▶ **EXERCISE INSTRUCTIONS**: Quote the lines from the one containing "Screen dimensions: 1211x497" through the end, word for word, leaving out the pictures.

▶ **GIVEN INFORMATION**:
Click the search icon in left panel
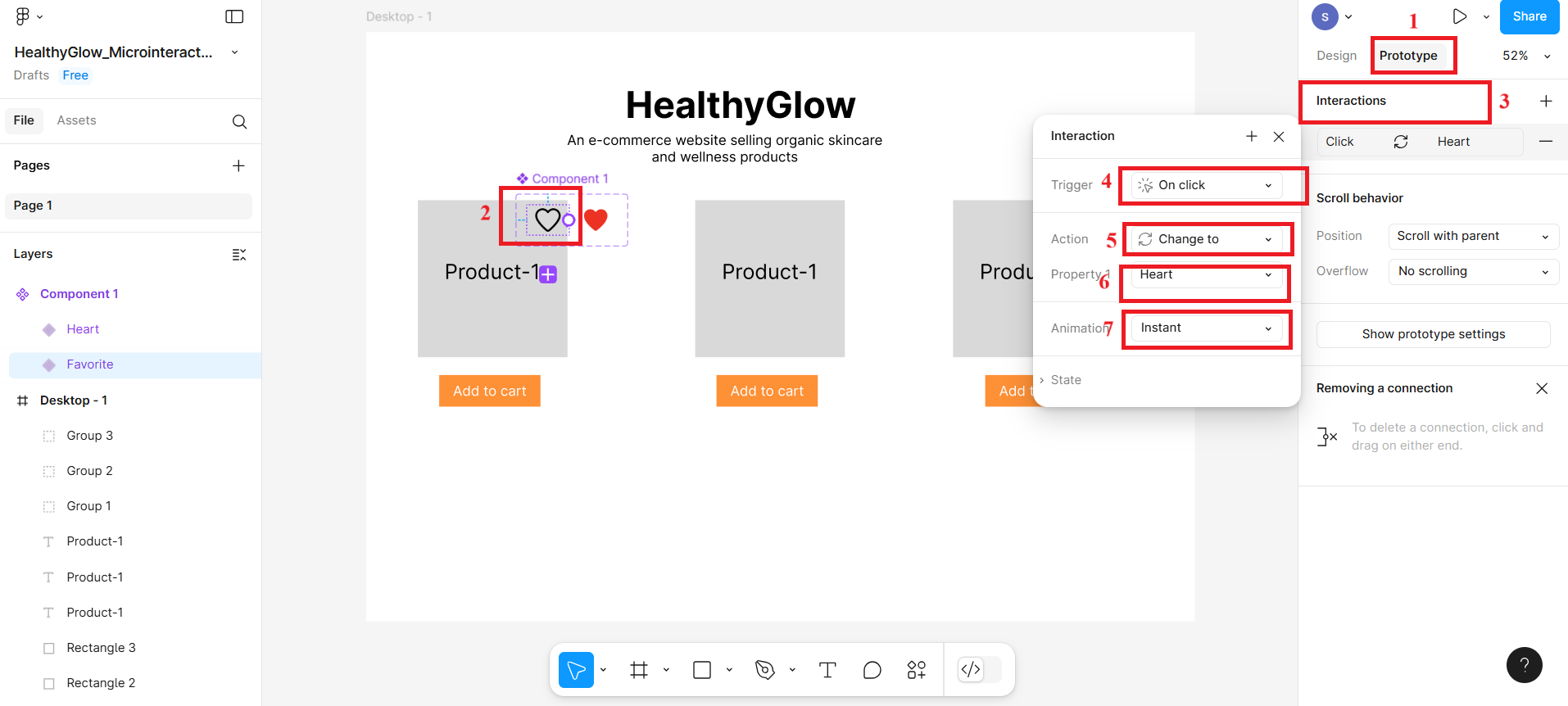The image size is (1568, 706). pyautogui.click(x=239, y=122)
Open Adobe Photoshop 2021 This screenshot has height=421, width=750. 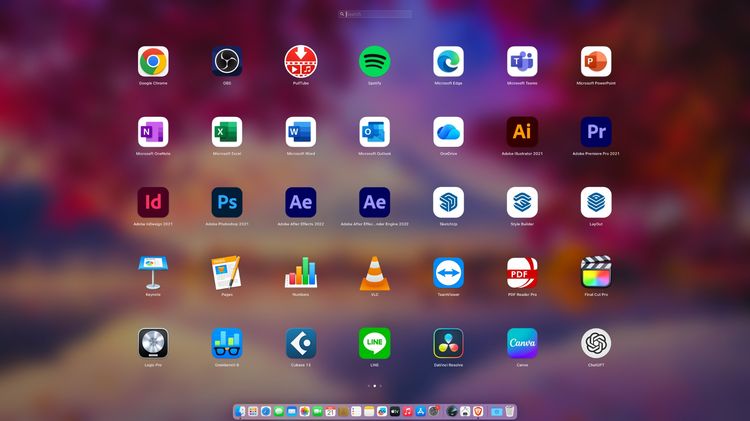[x=227, y=202]
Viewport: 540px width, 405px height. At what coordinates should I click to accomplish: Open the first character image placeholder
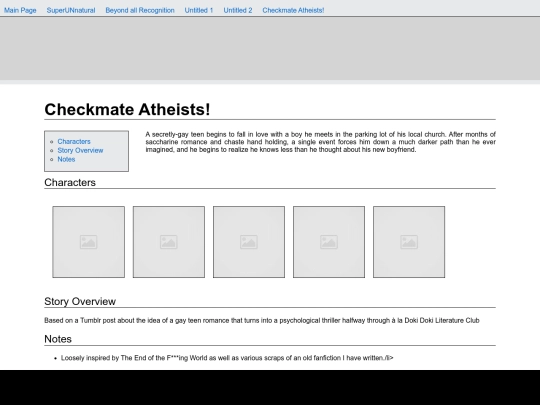(89, 242)
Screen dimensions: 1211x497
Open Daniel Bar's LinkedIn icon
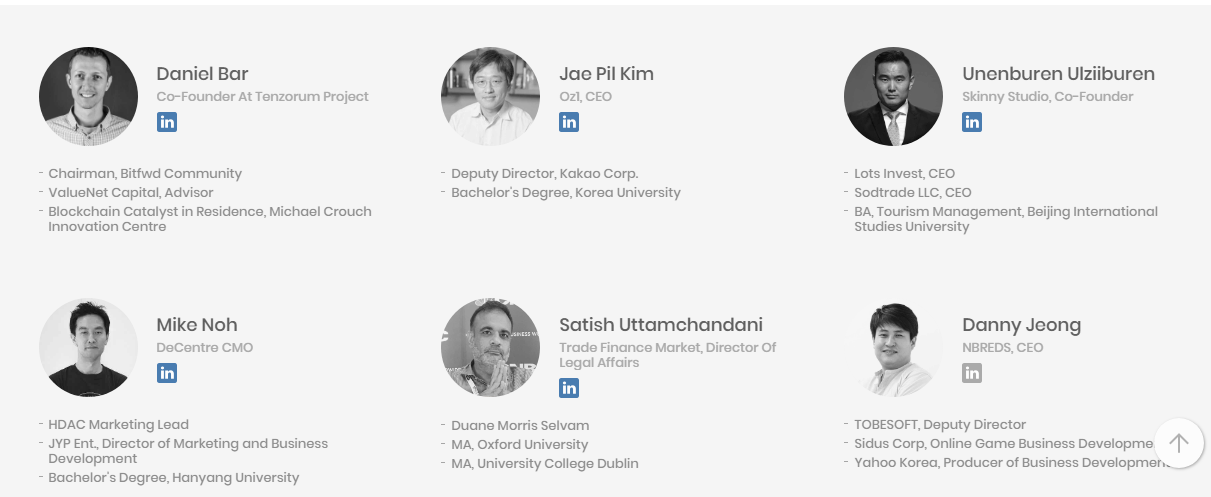167,122
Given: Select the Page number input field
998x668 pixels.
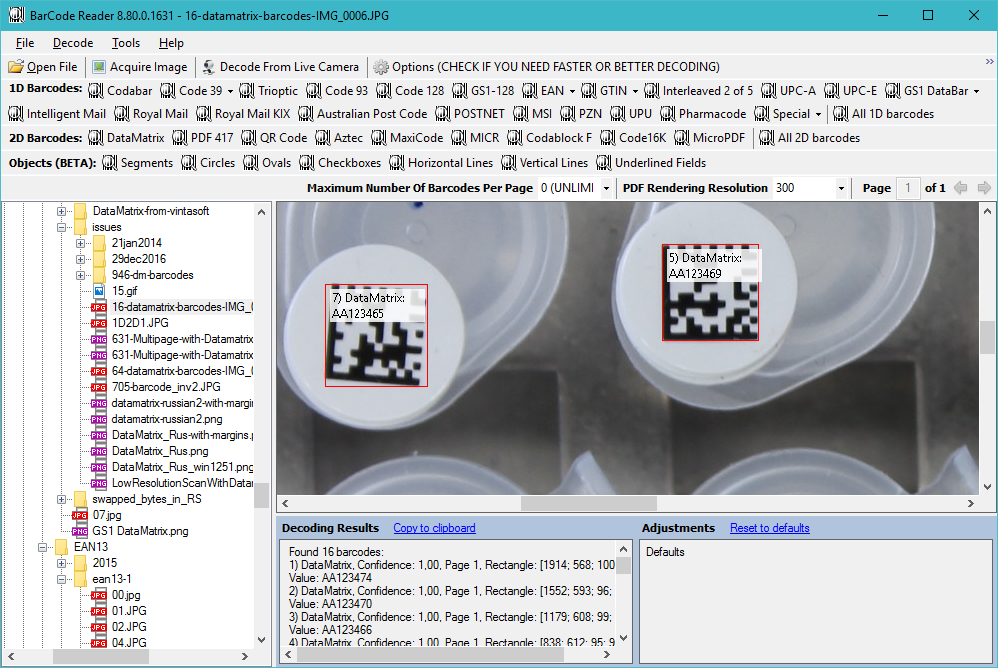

▶ **SOLUTION TO THIS PROBLEM**:
Screen dimensions: 1211x497
Open Daniel Bar's LinkedIn icon
167,122
Given: Select the Page number input field
998x668 pixels.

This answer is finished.